Abstract
This paper is premised on the idea that the metaphors patients use in their efforts to articulate ‘good care’ can deepen our understanding of the limitations of particular patient–professional relations and help us imagine and justify new ones. Its intent is to extend critical scholarship about patient involvement, and professional disengagement, in contemporary healthcare contexts. The paper draws from a study that highlighted the range of ways women with cancer responded to the call to ‘take charge’ of treatment decision making and care co-ordination. The metaphors that are the focus of the paper—‘voting’ and ‘walking me there’—emerged from a patient's felt discomfort with specific care interactions.

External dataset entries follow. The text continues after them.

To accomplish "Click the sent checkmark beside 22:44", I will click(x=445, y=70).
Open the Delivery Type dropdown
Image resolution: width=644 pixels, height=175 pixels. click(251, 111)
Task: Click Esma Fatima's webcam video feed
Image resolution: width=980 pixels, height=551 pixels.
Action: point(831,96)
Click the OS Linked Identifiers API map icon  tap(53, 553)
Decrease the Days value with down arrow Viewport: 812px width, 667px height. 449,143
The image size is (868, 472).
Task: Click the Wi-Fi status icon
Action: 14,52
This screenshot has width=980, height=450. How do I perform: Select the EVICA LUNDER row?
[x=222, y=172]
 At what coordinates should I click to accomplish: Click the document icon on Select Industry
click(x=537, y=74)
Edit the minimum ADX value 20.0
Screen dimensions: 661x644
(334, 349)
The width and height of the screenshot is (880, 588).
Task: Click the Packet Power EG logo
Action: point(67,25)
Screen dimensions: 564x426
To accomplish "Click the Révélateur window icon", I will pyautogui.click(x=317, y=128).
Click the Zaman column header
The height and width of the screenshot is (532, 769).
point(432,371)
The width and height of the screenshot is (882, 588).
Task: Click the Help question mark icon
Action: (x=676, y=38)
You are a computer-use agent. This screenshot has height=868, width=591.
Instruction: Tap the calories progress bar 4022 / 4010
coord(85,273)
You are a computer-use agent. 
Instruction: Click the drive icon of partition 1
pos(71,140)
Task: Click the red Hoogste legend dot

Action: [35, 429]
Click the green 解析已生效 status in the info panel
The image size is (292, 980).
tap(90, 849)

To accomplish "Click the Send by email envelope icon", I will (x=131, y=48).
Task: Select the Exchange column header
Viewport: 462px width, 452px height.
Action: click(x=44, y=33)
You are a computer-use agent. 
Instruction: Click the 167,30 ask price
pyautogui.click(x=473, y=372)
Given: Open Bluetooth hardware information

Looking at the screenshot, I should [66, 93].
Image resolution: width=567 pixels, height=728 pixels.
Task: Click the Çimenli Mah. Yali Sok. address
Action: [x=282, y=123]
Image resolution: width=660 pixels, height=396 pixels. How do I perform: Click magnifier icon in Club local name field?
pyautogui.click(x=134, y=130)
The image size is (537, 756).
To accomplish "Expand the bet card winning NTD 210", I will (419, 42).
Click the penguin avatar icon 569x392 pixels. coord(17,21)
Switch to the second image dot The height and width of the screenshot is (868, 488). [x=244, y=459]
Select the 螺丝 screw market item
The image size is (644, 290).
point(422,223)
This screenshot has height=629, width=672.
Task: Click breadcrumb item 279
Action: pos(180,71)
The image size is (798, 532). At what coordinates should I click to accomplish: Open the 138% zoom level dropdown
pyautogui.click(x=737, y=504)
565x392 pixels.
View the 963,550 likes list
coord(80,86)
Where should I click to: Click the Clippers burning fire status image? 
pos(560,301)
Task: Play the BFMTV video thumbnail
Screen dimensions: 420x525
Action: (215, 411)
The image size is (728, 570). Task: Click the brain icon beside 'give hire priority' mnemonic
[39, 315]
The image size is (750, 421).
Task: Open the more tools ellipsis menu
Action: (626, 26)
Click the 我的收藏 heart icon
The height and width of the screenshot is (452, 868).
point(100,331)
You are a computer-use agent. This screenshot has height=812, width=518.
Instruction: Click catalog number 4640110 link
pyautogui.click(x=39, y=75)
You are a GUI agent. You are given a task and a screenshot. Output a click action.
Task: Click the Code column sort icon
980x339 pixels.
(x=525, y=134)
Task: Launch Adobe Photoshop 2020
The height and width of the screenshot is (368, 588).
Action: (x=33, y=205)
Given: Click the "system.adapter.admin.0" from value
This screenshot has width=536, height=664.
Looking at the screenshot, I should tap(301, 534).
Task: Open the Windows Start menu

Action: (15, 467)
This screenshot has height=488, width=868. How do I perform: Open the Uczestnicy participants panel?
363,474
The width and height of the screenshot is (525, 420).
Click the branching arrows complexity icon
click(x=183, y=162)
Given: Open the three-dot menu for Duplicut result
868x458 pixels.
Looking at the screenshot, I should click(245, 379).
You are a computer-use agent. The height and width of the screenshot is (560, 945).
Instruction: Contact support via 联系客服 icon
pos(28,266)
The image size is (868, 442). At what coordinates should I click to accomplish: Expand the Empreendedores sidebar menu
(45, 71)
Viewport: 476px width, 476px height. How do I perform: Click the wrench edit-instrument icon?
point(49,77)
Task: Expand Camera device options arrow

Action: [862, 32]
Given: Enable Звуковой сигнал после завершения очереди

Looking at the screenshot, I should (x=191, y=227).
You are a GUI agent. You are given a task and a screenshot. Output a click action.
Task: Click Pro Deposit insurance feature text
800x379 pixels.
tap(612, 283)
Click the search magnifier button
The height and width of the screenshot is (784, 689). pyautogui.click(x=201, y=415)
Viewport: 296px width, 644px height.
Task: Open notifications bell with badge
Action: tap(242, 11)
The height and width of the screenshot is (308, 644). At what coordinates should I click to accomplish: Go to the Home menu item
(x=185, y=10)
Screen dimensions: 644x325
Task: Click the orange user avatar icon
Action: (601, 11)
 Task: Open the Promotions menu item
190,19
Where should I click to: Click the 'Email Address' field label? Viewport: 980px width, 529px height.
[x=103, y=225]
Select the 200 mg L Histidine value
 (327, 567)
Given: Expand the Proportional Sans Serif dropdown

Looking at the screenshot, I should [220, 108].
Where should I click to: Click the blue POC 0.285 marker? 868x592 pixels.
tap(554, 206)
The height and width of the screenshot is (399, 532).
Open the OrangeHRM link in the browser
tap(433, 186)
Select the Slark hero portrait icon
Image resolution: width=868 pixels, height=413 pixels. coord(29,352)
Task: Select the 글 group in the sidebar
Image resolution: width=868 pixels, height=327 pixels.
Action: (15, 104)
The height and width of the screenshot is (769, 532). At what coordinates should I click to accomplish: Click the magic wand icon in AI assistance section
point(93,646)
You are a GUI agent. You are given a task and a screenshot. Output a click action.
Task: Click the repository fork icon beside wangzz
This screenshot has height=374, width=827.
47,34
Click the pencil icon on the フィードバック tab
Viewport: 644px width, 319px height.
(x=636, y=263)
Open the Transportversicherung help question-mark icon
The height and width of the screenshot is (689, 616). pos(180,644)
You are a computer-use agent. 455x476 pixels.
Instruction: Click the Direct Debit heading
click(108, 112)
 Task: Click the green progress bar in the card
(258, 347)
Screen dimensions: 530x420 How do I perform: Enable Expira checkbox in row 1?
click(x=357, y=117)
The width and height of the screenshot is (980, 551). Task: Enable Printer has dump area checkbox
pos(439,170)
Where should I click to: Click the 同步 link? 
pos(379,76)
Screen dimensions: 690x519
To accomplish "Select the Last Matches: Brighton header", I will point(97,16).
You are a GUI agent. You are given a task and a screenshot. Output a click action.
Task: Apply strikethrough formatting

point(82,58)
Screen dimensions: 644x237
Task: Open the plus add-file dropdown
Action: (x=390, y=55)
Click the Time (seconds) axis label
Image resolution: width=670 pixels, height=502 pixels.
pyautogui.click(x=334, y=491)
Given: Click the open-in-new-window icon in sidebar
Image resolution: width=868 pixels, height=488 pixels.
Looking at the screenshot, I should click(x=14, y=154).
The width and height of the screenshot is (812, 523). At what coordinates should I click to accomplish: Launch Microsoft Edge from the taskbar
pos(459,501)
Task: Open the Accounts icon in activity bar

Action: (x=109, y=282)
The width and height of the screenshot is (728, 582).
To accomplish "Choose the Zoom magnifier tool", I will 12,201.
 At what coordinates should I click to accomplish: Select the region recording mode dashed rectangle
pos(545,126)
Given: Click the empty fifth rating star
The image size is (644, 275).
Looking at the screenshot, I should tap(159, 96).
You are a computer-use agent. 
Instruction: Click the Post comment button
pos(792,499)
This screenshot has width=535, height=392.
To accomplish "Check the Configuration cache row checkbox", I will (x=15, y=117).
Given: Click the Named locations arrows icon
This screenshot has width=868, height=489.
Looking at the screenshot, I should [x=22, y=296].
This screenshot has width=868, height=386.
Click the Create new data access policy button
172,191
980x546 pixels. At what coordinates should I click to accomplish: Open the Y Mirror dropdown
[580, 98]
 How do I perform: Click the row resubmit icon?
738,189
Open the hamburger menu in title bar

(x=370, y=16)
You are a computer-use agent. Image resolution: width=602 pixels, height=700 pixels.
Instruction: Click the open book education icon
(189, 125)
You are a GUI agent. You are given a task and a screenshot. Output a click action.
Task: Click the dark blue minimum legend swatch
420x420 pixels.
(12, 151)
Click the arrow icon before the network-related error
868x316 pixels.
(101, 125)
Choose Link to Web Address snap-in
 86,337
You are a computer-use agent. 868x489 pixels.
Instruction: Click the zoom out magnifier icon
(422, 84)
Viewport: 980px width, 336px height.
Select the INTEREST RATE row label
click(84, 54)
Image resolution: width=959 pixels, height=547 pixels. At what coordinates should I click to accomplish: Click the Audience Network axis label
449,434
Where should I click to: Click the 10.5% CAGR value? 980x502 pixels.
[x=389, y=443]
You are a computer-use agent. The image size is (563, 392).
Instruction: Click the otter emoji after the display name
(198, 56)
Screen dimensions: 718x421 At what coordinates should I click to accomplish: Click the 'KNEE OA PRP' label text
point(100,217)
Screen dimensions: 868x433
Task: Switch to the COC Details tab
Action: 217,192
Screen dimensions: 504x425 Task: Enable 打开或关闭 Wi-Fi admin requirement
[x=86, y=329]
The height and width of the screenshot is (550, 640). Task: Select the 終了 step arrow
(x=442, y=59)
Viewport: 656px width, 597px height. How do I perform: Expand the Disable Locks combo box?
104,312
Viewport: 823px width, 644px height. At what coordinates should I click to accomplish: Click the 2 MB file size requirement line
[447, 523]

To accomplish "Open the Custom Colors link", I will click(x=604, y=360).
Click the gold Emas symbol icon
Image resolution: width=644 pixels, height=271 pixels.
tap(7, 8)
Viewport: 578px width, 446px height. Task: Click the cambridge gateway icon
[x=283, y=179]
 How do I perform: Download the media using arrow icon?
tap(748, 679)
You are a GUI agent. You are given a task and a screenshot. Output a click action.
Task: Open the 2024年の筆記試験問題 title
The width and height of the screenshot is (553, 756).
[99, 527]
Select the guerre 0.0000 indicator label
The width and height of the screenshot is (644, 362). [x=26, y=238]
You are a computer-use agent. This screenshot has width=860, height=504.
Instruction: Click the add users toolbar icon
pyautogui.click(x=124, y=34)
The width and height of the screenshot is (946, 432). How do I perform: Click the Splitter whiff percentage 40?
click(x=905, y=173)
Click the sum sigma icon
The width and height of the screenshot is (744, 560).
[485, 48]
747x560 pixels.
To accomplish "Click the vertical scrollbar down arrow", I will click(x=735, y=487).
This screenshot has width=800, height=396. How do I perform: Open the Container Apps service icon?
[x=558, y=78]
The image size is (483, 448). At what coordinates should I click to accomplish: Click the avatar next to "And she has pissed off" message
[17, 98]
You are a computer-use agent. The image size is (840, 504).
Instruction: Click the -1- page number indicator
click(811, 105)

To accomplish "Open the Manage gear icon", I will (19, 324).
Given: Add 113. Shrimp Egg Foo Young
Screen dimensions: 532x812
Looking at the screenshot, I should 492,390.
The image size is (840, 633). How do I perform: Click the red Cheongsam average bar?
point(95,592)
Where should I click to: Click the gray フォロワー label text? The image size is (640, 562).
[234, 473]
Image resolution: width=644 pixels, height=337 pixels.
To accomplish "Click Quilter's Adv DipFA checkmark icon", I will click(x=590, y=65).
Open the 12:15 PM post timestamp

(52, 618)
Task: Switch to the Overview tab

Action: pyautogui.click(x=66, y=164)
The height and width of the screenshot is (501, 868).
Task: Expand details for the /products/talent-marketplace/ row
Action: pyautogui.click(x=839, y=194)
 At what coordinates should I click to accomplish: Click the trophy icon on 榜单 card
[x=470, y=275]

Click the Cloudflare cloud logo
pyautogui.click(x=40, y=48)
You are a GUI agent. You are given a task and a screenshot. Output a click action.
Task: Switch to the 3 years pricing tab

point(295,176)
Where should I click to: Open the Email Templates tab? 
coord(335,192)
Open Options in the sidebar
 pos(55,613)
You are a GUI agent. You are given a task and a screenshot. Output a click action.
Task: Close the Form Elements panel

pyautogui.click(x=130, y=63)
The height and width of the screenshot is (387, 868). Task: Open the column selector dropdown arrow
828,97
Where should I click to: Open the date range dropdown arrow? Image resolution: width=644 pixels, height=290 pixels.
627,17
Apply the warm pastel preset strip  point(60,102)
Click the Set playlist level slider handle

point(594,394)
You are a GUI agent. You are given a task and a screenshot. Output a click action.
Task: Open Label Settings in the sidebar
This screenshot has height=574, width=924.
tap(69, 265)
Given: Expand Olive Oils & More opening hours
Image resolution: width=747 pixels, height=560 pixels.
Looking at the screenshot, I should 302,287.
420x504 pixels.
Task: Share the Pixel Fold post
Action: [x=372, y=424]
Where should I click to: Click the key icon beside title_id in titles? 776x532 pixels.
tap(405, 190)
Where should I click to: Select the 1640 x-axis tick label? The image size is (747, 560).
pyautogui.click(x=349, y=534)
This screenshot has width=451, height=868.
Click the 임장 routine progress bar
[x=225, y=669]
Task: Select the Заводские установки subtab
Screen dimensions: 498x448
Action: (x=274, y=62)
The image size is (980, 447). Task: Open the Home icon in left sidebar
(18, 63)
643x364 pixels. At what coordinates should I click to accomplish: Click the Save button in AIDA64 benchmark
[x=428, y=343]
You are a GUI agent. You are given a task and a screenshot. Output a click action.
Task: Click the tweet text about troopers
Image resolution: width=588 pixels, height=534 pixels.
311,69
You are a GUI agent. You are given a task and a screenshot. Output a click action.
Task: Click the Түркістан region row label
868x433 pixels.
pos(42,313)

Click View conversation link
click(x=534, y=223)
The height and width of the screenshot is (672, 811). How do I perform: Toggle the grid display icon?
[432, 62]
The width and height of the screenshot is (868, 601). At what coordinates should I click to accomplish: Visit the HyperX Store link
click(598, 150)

I show how these metaphors can be used to raise critical questions about the discourses of patient autonomy and choice that dominate Western cancer care contexts; sharpen our attention to practices of care that are obscured by prevailing discourses; and suggest alternative value frameworks for the knowledge, identities and practices enacted between health professionals and patients.
Acknowledgements
With deep appreciation to the women who have spoken about their experiences of cancer care, and to the healthcare professionals participating in this study. I'am grateful to Pamela Hudak, Lisa Schwartz, Lisa Watt and two anonymous reviewers for thoughtful and useful comments on this paper. The Canadian Institutes of Health Research funds the study, Negotiating Equity: Toward the elimination of disparities in cancer care [grant number 167190] and provides the salary award that enabled this research.